**Exercise:** One range is to be output from the listing below, exactly as written: the line with "Click SMS icon in New appointment booked row" to the line with "Given: Click the RegionVerID type name", both kept.

==============================

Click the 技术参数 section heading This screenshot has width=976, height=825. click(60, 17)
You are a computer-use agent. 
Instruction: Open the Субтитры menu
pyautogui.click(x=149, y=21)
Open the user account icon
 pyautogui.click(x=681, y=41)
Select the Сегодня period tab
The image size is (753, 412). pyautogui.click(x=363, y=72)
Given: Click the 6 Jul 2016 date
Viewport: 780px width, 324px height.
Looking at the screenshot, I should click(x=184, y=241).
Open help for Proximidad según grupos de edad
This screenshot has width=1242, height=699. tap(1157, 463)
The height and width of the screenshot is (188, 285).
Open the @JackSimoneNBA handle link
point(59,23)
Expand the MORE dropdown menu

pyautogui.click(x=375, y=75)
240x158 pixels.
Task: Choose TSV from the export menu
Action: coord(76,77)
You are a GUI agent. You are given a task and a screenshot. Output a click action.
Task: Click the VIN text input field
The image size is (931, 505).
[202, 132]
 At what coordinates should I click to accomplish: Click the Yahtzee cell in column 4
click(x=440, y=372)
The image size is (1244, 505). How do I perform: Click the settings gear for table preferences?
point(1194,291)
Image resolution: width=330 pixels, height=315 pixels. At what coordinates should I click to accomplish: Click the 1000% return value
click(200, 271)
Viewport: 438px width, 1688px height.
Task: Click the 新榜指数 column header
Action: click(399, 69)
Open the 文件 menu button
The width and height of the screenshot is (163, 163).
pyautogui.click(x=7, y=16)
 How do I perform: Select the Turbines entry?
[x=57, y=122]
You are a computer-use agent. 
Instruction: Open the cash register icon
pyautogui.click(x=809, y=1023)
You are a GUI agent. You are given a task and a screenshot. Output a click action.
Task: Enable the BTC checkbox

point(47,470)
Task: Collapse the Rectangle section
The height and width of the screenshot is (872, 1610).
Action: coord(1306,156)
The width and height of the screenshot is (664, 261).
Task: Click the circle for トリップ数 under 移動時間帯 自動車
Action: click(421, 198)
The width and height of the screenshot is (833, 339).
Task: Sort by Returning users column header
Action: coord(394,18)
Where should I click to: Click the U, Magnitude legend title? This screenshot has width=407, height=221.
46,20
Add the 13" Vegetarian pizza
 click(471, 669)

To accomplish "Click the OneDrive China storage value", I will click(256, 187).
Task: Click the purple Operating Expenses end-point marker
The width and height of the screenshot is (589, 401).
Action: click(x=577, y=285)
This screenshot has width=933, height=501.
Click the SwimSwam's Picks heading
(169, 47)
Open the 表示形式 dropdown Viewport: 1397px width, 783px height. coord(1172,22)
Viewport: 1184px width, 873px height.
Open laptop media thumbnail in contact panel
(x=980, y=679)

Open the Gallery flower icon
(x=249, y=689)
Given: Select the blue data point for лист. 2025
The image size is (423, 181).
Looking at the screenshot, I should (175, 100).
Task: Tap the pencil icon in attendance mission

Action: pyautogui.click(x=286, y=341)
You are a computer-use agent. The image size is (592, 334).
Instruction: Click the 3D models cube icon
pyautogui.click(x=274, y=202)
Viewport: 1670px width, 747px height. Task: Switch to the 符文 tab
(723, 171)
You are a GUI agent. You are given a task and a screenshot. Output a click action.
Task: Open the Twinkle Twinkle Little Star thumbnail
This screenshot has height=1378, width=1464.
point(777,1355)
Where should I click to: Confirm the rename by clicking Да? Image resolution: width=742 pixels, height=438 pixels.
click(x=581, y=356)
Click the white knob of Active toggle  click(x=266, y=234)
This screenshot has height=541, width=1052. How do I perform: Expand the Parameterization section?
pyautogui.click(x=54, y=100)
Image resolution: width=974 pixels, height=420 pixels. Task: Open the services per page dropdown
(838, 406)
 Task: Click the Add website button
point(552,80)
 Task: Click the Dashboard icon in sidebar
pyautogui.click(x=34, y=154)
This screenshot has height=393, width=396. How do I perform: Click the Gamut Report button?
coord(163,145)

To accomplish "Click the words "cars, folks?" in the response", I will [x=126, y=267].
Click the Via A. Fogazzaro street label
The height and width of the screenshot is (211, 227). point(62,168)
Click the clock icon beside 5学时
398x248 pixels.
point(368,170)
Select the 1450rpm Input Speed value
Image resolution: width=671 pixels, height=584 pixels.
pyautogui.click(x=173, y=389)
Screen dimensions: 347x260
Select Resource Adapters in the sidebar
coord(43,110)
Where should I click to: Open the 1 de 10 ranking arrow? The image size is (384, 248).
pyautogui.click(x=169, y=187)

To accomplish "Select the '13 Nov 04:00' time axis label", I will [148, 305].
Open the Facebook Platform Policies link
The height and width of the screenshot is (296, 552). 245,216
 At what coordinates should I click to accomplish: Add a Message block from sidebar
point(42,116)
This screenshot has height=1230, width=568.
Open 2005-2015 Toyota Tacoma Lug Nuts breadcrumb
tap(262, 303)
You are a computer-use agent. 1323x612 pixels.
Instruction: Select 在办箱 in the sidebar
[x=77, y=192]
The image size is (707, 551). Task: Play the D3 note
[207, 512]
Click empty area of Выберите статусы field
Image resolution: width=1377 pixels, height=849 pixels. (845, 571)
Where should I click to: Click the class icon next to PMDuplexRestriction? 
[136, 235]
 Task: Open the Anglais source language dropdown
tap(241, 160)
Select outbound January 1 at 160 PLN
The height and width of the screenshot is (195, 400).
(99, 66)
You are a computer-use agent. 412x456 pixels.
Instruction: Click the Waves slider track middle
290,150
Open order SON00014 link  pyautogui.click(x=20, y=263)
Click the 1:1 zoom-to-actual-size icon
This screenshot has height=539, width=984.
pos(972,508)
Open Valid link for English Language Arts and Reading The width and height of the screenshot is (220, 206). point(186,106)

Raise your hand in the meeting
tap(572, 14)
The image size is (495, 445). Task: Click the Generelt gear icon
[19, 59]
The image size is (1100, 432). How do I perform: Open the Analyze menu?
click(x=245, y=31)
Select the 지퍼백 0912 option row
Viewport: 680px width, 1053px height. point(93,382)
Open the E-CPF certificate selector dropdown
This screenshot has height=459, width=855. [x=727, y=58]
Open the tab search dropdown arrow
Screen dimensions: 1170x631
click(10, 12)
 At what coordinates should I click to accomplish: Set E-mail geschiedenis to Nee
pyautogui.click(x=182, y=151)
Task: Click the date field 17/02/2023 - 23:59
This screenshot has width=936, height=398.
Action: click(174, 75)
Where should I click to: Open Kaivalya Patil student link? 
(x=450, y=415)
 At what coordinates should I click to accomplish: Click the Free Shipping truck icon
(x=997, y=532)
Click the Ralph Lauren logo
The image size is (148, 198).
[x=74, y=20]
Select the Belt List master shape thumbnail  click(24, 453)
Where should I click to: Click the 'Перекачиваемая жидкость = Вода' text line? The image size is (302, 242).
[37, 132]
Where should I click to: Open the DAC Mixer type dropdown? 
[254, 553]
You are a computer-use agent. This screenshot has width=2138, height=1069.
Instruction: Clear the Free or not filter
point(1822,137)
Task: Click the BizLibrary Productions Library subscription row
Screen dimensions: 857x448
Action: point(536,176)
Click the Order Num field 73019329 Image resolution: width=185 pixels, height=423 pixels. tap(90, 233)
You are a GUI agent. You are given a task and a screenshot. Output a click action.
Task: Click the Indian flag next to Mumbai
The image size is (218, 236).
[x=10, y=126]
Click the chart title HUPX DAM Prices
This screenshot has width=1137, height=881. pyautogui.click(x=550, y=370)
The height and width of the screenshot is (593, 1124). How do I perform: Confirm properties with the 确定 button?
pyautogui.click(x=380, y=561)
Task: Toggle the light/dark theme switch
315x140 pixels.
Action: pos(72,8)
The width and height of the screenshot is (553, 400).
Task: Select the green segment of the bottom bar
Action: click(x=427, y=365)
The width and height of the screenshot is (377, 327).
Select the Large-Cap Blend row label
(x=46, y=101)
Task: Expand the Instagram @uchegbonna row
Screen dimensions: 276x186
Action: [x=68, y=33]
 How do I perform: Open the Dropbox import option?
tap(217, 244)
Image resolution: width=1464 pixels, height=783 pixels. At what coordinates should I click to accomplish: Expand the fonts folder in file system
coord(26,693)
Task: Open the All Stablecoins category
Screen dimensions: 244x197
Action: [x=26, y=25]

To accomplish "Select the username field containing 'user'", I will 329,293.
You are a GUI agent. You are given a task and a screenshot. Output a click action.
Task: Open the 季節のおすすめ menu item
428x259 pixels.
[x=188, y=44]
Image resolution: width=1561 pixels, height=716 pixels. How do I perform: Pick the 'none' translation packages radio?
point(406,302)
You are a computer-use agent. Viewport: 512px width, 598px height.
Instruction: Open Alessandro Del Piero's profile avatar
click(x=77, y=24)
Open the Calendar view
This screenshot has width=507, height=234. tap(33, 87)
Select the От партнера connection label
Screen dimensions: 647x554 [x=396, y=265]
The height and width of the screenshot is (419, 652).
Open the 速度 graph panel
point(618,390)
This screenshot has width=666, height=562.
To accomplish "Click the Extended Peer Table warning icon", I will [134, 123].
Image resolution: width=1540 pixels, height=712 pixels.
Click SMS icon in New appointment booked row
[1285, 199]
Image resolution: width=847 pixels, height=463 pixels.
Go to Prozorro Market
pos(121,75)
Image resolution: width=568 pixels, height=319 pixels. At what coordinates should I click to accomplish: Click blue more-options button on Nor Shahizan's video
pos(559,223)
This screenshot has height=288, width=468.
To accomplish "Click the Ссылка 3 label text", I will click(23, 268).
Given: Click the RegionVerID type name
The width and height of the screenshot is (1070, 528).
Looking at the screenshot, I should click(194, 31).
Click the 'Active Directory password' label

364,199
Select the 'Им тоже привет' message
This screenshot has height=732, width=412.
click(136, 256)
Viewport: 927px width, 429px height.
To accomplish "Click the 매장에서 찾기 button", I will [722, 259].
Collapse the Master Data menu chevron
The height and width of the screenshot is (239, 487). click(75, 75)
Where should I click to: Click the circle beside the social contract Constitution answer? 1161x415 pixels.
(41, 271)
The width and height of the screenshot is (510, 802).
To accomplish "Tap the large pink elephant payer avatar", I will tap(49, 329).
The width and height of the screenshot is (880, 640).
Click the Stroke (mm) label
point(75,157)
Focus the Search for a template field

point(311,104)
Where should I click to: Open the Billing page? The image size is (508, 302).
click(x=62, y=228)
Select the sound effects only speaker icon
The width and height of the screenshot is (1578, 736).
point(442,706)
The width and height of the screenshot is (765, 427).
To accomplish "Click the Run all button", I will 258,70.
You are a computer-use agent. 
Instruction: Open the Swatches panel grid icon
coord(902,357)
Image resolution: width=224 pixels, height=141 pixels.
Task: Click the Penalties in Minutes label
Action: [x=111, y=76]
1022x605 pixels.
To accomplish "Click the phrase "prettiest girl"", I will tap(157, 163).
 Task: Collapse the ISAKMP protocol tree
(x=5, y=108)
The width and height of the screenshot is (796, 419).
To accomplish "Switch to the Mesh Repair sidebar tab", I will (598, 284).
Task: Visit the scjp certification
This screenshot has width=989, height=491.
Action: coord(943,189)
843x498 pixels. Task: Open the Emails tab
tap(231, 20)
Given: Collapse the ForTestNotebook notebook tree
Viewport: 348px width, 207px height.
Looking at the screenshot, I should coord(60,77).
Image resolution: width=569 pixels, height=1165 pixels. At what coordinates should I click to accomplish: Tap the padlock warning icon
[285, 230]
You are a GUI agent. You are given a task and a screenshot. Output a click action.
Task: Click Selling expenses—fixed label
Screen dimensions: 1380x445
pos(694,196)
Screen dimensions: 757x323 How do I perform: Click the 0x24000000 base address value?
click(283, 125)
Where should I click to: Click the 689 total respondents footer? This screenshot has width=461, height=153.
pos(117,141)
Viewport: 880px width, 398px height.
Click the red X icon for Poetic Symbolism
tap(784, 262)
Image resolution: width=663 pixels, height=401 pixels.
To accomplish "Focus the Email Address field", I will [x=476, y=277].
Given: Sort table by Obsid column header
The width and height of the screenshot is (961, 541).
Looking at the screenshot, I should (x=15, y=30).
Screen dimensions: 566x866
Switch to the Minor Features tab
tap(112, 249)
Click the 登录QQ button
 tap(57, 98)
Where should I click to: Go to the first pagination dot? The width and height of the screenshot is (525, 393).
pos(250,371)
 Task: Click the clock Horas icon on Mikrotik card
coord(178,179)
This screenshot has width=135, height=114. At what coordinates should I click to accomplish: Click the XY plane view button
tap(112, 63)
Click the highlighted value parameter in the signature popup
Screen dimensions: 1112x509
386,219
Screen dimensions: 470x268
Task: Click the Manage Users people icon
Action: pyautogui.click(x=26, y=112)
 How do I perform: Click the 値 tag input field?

==============================

**Task result:**
Click SMS icon in New appointment booked row
[1285, 199]
Image resolution: width=847 pixels, height=463 pixels.
Go to Prozorro Market
pos(121,75)
Image resolution: width=568 pixels, height=319 pixels. At what coordinates should I click to accomplish: Click blue more-options button on Nor Shahizan's video
pos(559,223)
This screenshot has height=288, width=468.
To accomplish "Click the Ссылка 3 label text", I will click(23, 268).
Given: Click the RegionVerID type name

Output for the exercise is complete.